Al mismo tiempo, probablemente por la influencia del protestantismo y de su coexistencia con las minorías —incluida la relevante comunidad judía holandesa—, los Países Bajos han sido generalmente una tierra de particular tolerancia hacia la pluralidad de ideas, creencias y estilos de vida. Esa libertad, unida a la económica, permitió a la sociedad holandesa alcanzar unos niveles de bienestar situados entre los más altos del planeta. El país, decimoquinto del mundo en el Índice de Libertad Económica, supera a sus vecinos, a Francia, a España, a toda Escandinavia y a los Estados Unidos. En el Índice de Libertad Moral, los Países Bajos ocupan la primera posición del mundo y son el único país en superar los noventa puntos sobre un total posible de cien.
Ambas libertades, la económica y la moral, peligrarán si Geert Wilders se hace con el gobierno holandés. Vivimos en todo el planeta un momento de fuerte cuestionamiento, precisamente, de los dos factores de éxito de Holanda (libre comercio y libertades personales) a causa del auge, por un lado, de la nueva izquierda alternativa y, por otro, del equivalente de derecha. Ambas son profundamente estatistas y constituyen reflejos exactos la una de la otra. El PVV comparte la fiebre trumputiniana pero Trump representa un nacionalismo económico cuyo contagio sería suicida para un país tan cimentado en el comercio, y Putin representa un fortísimo retroceso en materia de derechos civiles y libertades públicas. La sociedad holandesa, más que cualquier otra de Europa, haría bien en reflexionar a fondo sobre dónde estaría hoy sin la libertad comercial, la conexión con el resto del mundo y las libertades personales más desarrolladas del planeta. Es todo eso lo que ha llevado a Holanda a ser lo que es, pero esta misma semana puede emprender el camino de regreso si los holandeses confían su gobierno a Wilders.

DATOS MOSTRADOS
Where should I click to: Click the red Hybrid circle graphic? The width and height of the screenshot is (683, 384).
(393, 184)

==

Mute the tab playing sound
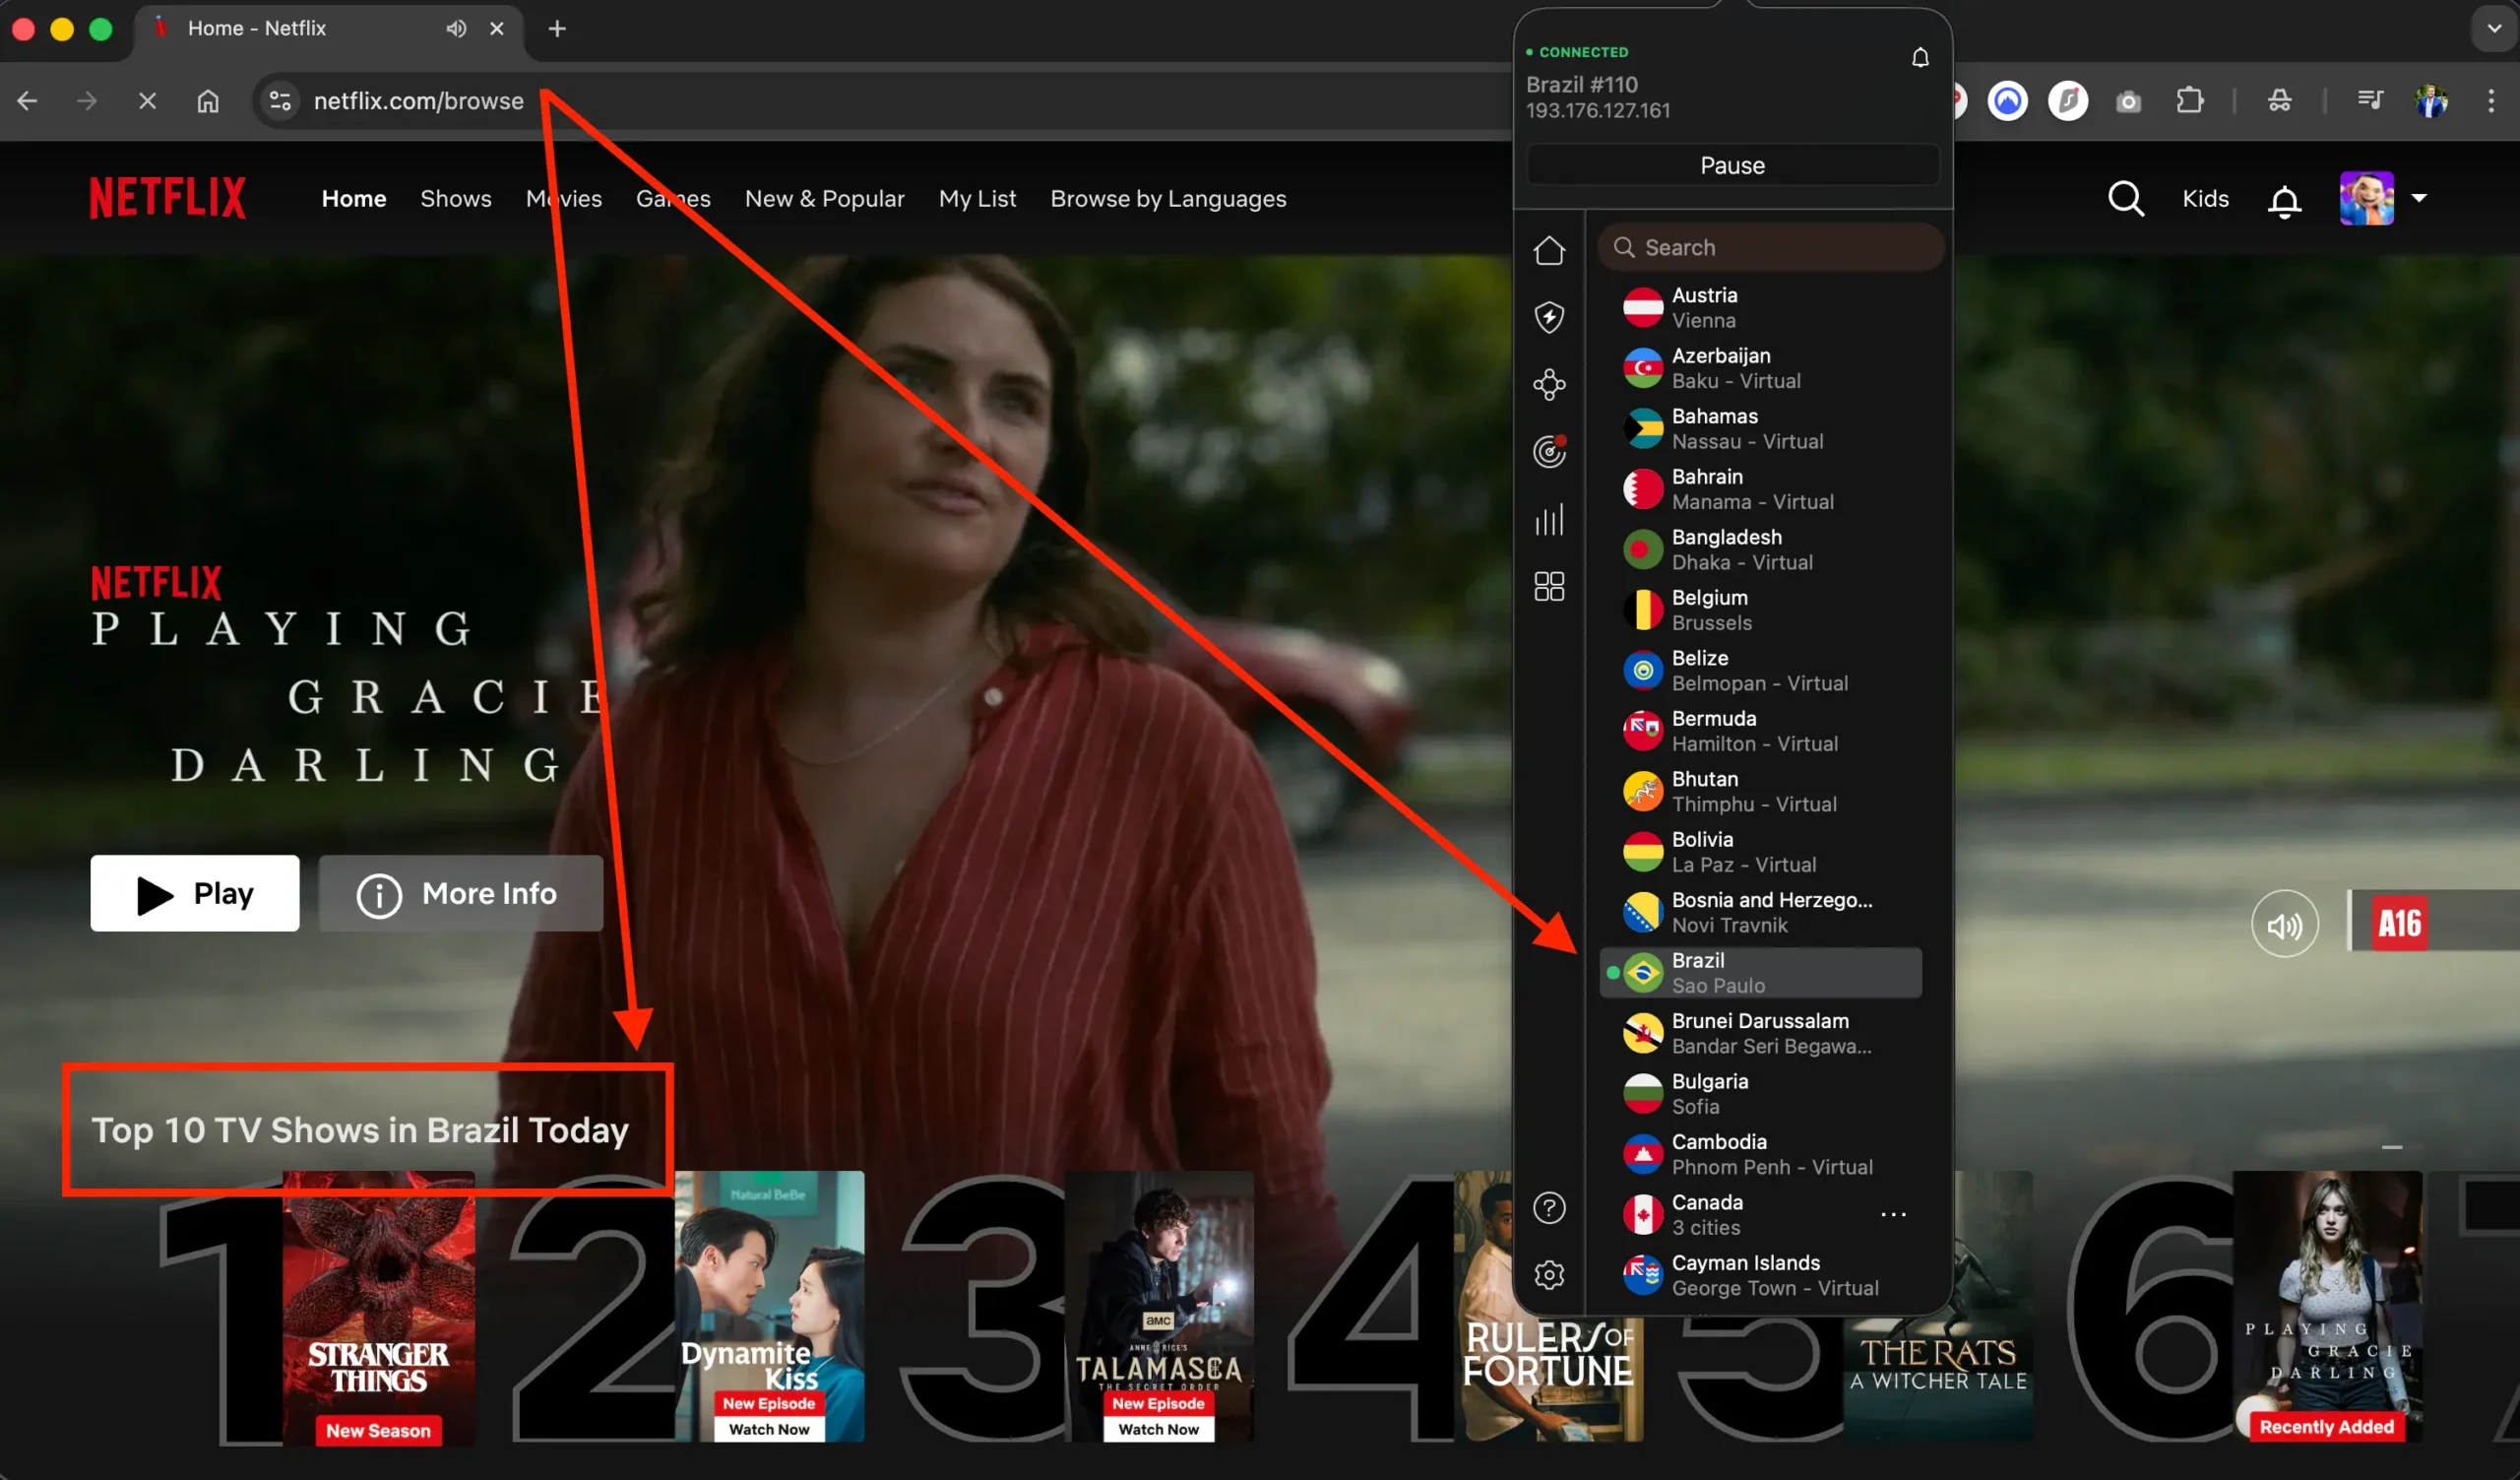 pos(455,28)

OBJETIVO 1
Según el documento, ¿qué puesto ocupan los Países Bajos en el Índice de Libertad Económica?
OBJETIVO 2
Transcribe el fragmento del documento que va de "Al mismo tiempo, probablemente" a "posible de cien.".

RESPUESTA 1
El decimoquinto puesto del mundo.

RESPUESTA 2
Al mismo tiempo, probablemente por la influencia del protestantismo y de su coexistencia con las minorías —incluida la relevante comunidad judía holandesa—, los Países Bajos han sido generalmente una tierra de particular tolerancia hacia la pluralidad de ideas, creencias y estilos de vida. Esa libertad, unida a la económica, permitió a la sociedad holandesa alcanzar unos niveles de bienestar situados entre los más altos del planeta. El país, decimoquinto del mundo en el Índice de Libertad Económica, supera a sus vecinos, a Francia, a España, a toda Escandinavia y a los Estados Unidos. En el Índice de Libertad Moral, los Países Bajos ocupan la primera posición del mundo y son el único país en superar los noventa puntos sobre un total posible de cien.